Local leaders in Afghan district meet each other, their future
February 14, 2013
FORWARD OPERATING BASE SPIN BOLDAK, Afghanistan (Feb. 14, 2013) -- The district of Spin Boldak, Afghanistan, is moving forward after government, military and civilian leaders met at the district center Feb. 11, to discuss the future of the district and to help ensure stability.
The meeting set a precedent by bringing together all of the key leaders in the district for the first time in order to promote cooperation and share problems and successes.
The leaders included the district governor, executive director, Afghan Uniformed and Border Police commanders, justice representatives, the mayor and influential businessmen and civilians.

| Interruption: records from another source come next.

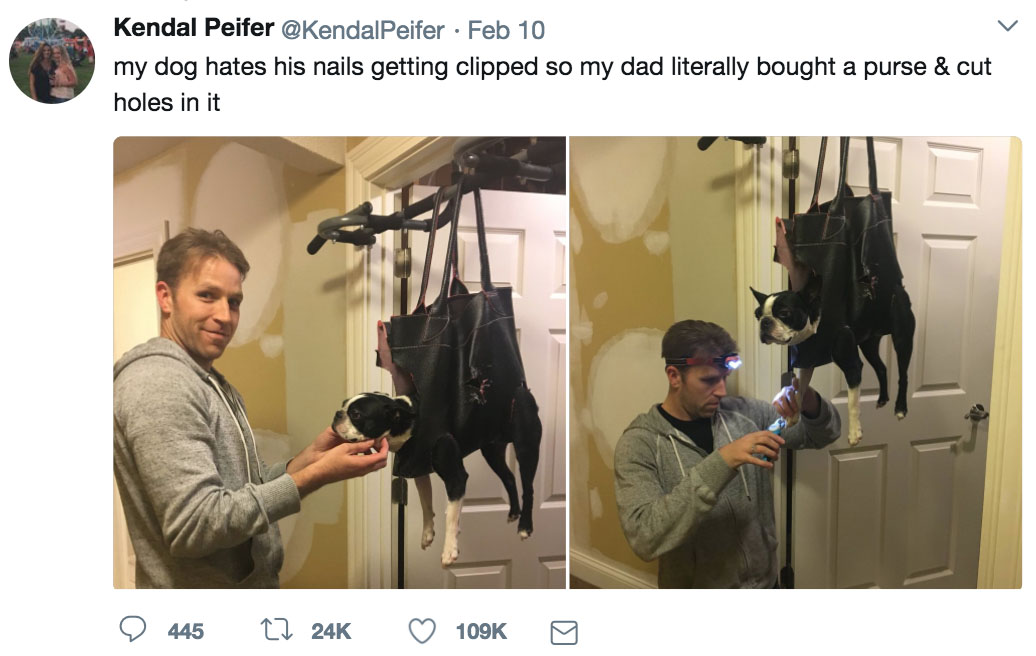Viewport: 1036px width, 656px height.
Task: Share via the envelope message icon
Action: (x=564, y=632)
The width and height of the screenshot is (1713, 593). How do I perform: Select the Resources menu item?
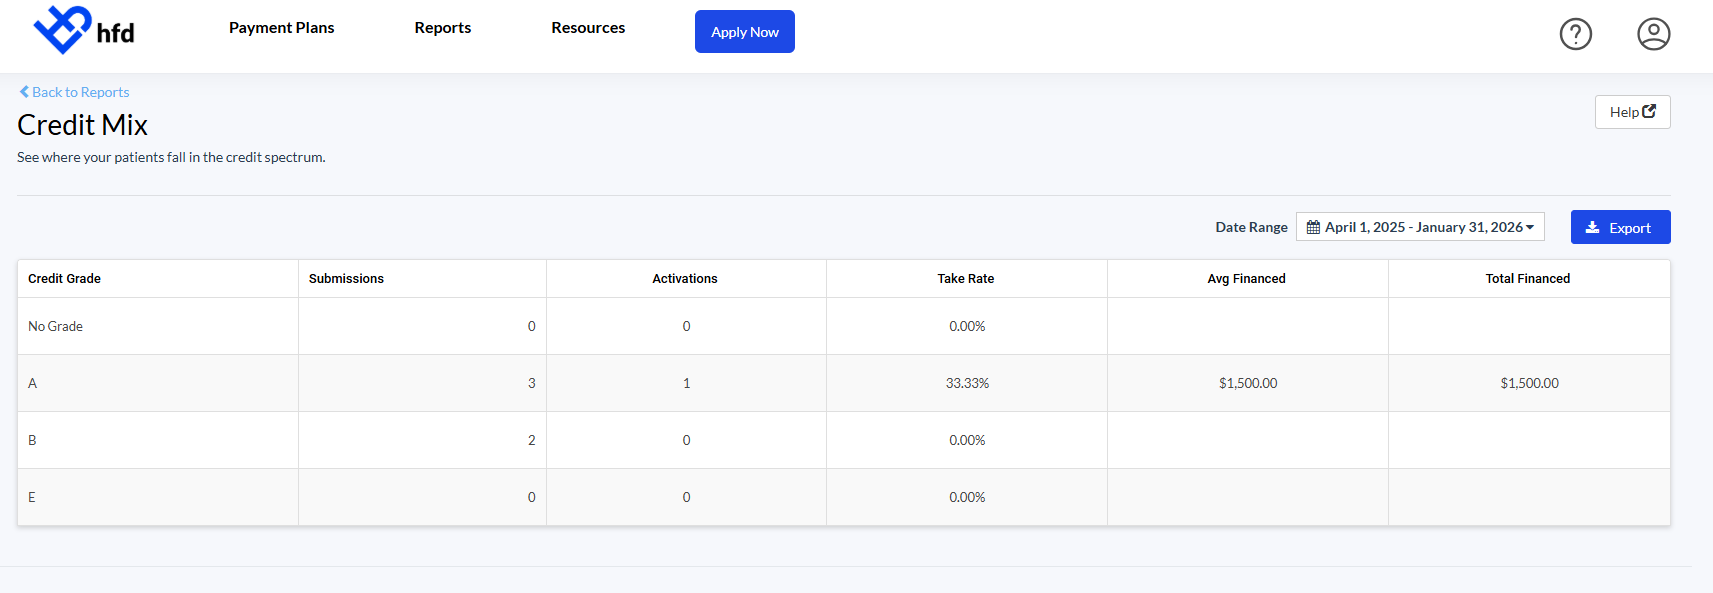pos(588,28)
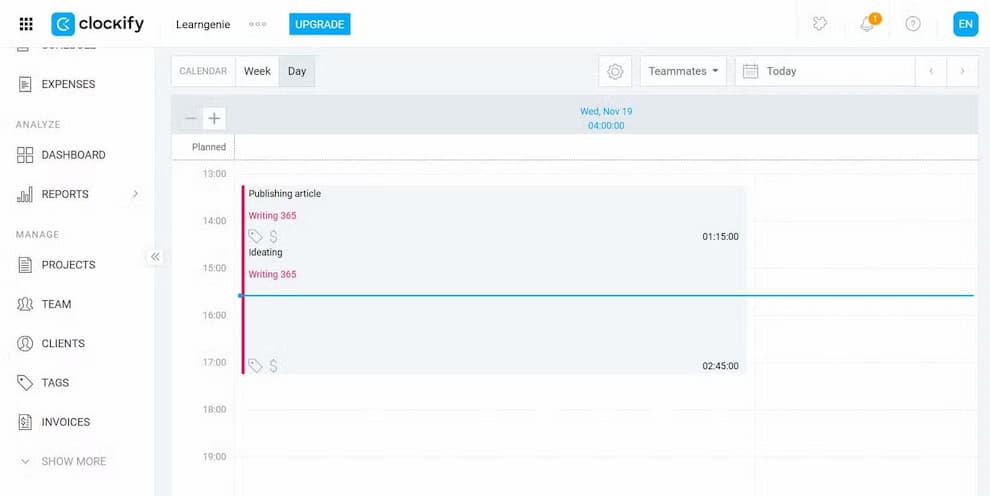Click the Upgrade button
The height and width of the screenshot is (496, 990).
pyautogui.click(x=319, y=24)
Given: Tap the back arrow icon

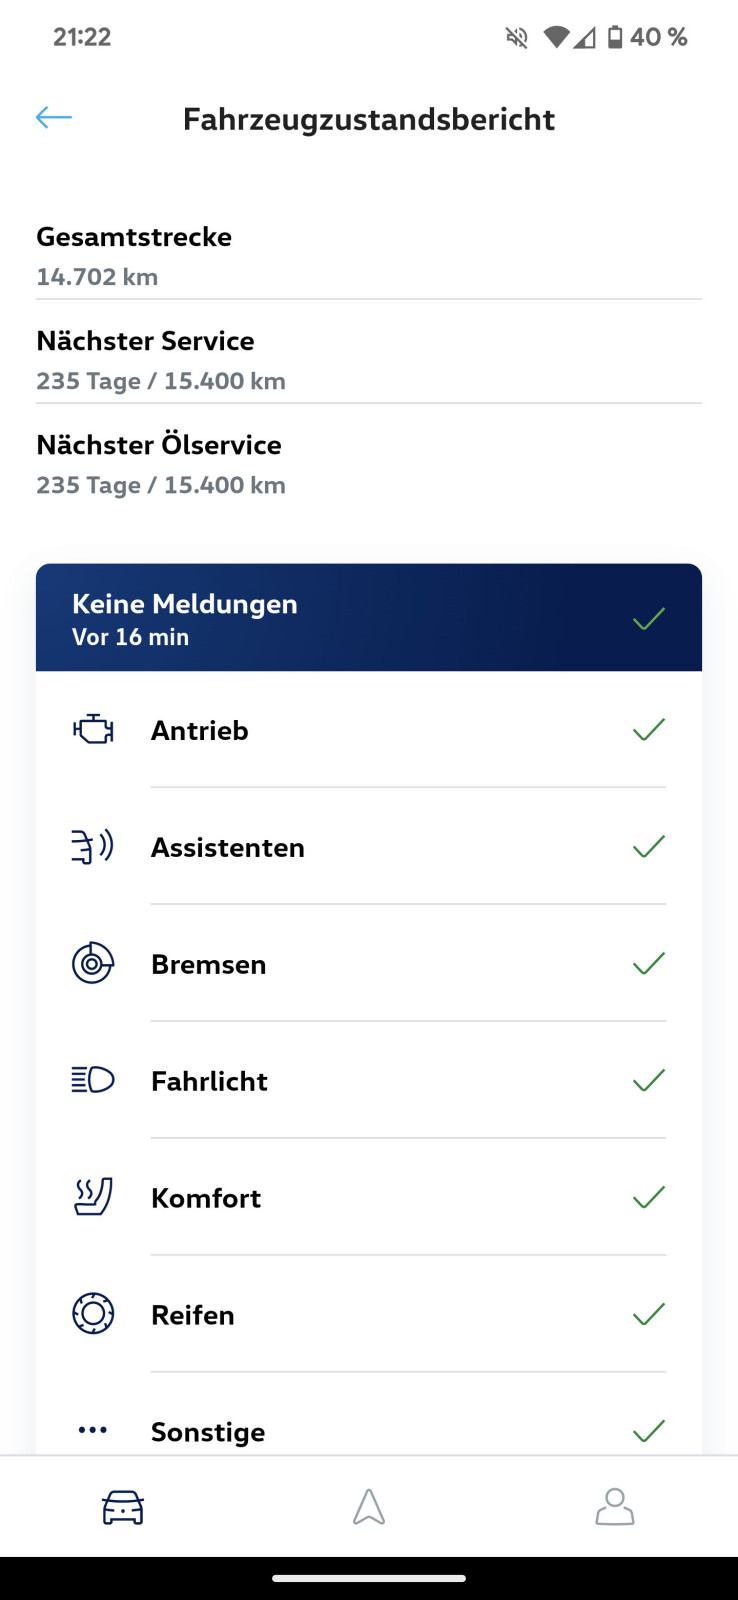Looking at the screenshot, I should pos(54,118).
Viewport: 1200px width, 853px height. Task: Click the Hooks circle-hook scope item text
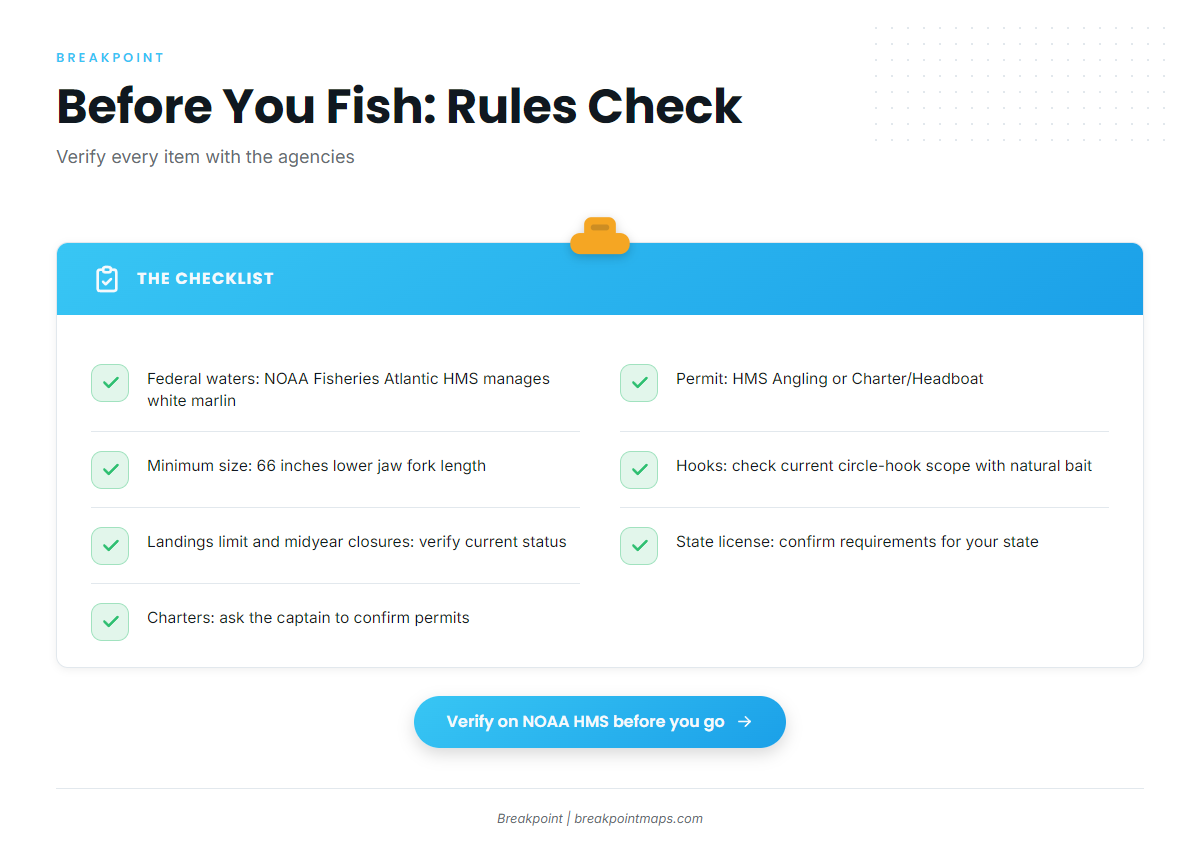tap(884, 466)
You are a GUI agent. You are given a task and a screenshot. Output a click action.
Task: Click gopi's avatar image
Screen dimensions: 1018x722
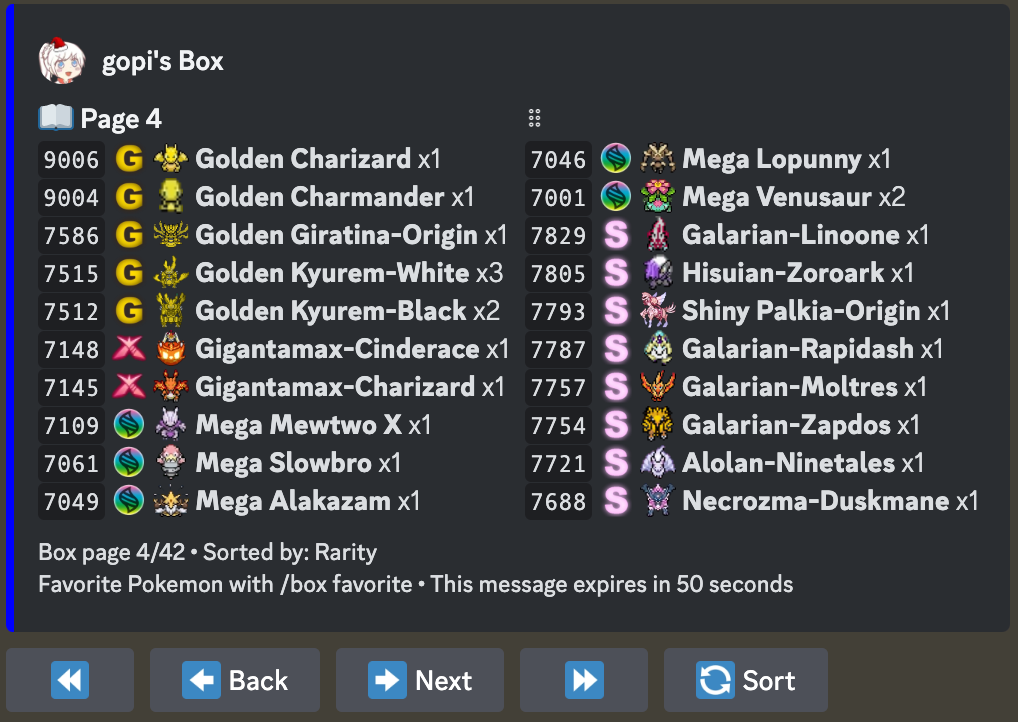61,60
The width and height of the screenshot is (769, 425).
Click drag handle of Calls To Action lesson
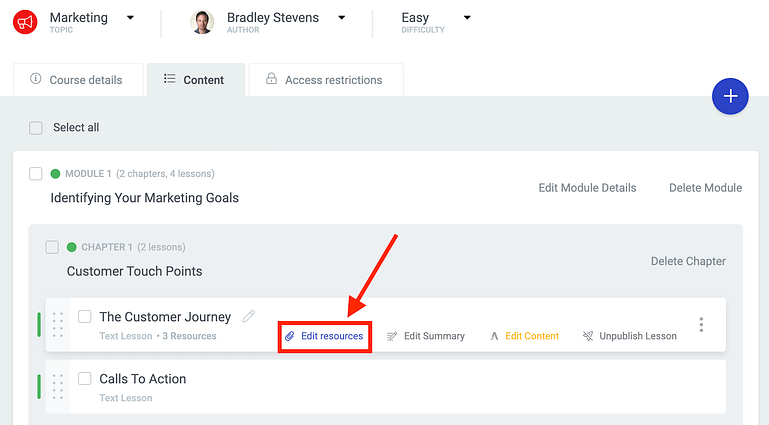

"Today was the first time all of the players have gotten together," said Capt. Megan E. Piene, the commander of A Company, 81st Civil Affairs Battalion, from Fort Hood, Texas, which makes up part of the Spin Boldak District Support Team. "This is the first time this has ever happened. Where the military and civil side of government comes together."
"We had a nice discussion," said Mohammad Agha, the Spin Boldak district governor. "We were able to discuss a lot of the problems and solve most of them."
The problems that were mentioned were similar to those that might be brought up in town meetings in the United States. They included legal processes, infrastructure, commerce, health care, schools and security cooperation.
"This solves a problem district wide," said Piene. "So people aren't just concentrated in their little areas."
"We want to make sure that we coordinate," said Agha. "We all should sit down and present a problem so that we can come up with a solution."
Ultimately, the group agreed that having more coordination meetings would be the start to finding solutions to most of the problems in the district.
With more such meetings, the leaders of the Spin Boldak district can lay their problems on the table and solve them with everyone's input, said Piene.
"We concluded that, if you belong to any group, we all need to have meetings and discuss our concerns," said Agha. "Everybody needs to take their own responsibilities."